Setelah produk tersebut dikatakan relatif baik, kemudian kreator mencari cara buat bisa memproduksi massal.
Proses produksi sebuah produk menurut nol membutuhkan saat yg sangat panjang, serta sine qua non porto lebih yang dikeluarkan dalam masa percobaan dan pembuatan prototype.
Pengeluaran itu belum termasuk menggunakan porto buat riset & taktik penjualan. Hal ini yg ingin dioptimalkan sang banyak perusahaan Tiongkok.
Untuk mendapatkan jumlah laba yang akbar, maka proses membuat pandangan baru & prototype dilewatkan dengan cara meniru produk lain yg telah tersebar pada pasaran.
Ambil model sebuah produk bernama Pressy yang sempat sebagai produk yang disukai sang banyak orang. Melihat peningkatan penjualan produk ini, beberapa perusahaan Tiongkok mencuri idenya.
Salah satunya merupakan Xiaomi bernama MiKey yg dijual dengan harga jauh lebih murah. Gak heran hal itu membuat penjualan Pressy menjadi menurun & akhirnya kalah dengan Xiaomi.
Produk Apa Saja yg Ditiru?

Hingga ketika ini, jumlah produk yg ditiru sang produsen pada Tiongkok sangat banyak. Bahkan tidak terhitung jumlahnya, tapi engkau mampu lihat sejumlah produk akbar yang sebenarnya adalah tiruan.
Sebut saja Baidu menjadi Google, Alibaba menjadi eBay, & Xiaomi sebagai Apple dari Tiongkok. Berbeda menggunakan produk yg dijual oleh perusahaan Barat, Tiongkok menjual produknya dengan harga yg sangat terjangkau.
Sehingga hal ini dianggap menghambat harga pasar dunia lantaran Tiongkok selalu memiliki produk yg seperti produk teknologi barat namun menggunakan harga yg murah.

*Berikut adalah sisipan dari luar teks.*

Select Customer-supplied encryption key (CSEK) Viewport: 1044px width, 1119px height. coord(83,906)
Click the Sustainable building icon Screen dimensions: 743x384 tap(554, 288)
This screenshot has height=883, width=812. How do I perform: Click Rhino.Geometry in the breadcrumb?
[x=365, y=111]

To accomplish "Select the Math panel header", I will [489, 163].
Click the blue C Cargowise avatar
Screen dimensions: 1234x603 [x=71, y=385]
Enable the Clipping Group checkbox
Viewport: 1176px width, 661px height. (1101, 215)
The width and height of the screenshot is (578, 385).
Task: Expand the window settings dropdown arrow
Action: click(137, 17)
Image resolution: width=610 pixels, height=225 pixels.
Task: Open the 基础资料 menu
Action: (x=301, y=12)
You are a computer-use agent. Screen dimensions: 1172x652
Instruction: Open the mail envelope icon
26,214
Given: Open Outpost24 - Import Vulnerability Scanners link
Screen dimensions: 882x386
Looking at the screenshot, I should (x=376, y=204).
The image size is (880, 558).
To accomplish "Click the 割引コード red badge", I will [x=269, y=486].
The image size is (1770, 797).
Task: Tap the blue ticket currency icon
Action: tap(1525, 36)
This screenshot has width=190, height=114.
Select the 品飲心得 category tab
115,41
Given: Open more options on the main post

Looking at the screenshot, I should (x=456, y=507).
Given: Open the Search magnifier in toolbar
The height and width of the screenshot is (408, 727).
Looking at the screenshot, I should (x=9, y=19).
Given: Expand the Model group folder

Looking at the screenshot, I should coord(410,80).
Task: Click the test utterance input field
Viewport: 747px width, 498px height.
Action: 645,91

Seorang inventor teknologi berasal Indonesia, Max Gunawan, terkenal dalam menciptakan produk bernama Lumio, sebuah lampu dengan bentuk seperti kitab .
Tak lama setelah dirilis, desain ini ditiru & dijual menggunakan harga yang lebih murah. Jelas, Max dirugikan menggunakan hal ini tetapi, beliau yakin produknya tetaplah yg terbaik.
Kalau kamu diharuskan buat membeli produk lampu ini, lebih memilih merek Lumio atau jenis KW menggunakan harga yg jauh lebih murah?
Apa Dampak Sebuah Barang Tiruan?

Menanggapi aksi meniru sang perusahaan Tiongkok, apa pengaruh yg terjadi bagi kreator & barang itu sendiri?
Tentunya, barang tiruan yg memiliki kualitas serupa & dijual menggunakan harga yg lebih murah akan menyebabkan kerugian bagi kreator. Begitu juga yang dialami sang Pressy yang Jaka sebutkan pada atas.
Walaupun seseorang kreator bisa menuntut adanya aksi pelanggaran copyright, namun biaya dan ketika yang wajib dikeluarkan sangat poly. Sedangkan, kreator/inovator dapat menciptakan produk lain dengan uang tadi.
Barang KW yg diciptakan menggunakan cara meniru pun biasanya akan membuat kualitas produk yang kurang baik. Entah menurut fungsinya yang nir aporisma atau kualitasnya yang tidak baik.
Bagi kreator kecil seperti Pressy dan Lumio, menanggapi para peniru ini adalah hal yang membuat repot. Semua balik lagi ke konsumen yg membeli, bagaimana dari engkau ?
Akhir Kata
Itu beliau cara perusahaan Tiongkok meniru produk yang diciptakan sang kreator lain dan dampaknya secara menyeluruh.
Tuliskan pendapat engkau di kolom komentar, ya. Sampai jumpa di artikel selanjutnya!